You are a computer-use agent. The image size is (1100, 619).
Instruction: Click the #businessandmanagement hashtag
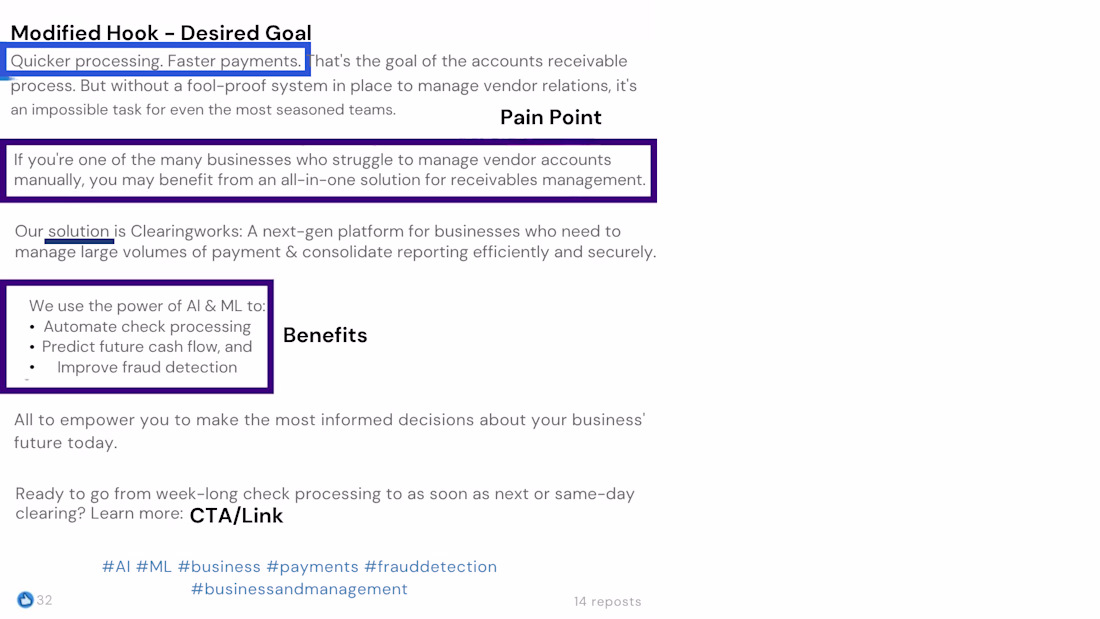pos(299,589)
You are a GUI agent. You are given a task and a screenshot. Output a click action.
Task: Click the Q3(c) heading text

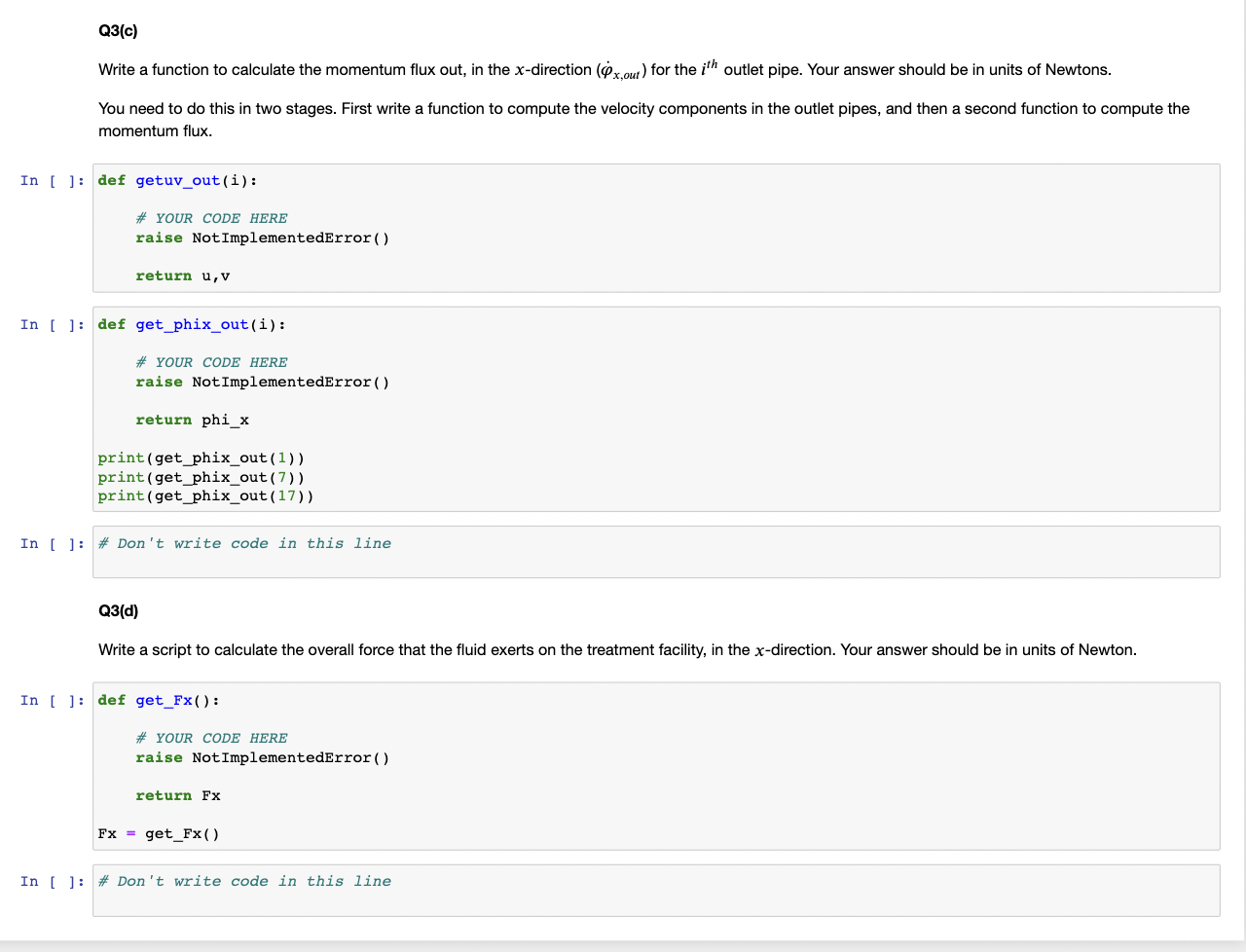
━━━━━━━━
YOUR ASSIGNMENT >> Take every entry above and transcribe it exactly, with no pictures in the copy.

COMPLETED EXERCISE >>
You are a computer-use agent. The image size is (1100, 619).
Instruction: Click the #businessandmanagement hashtag
pos(299,589)
You are a GUI agent. You are given a task and a screenshot. Output a click action.
Task: Click the Q3(c) heading text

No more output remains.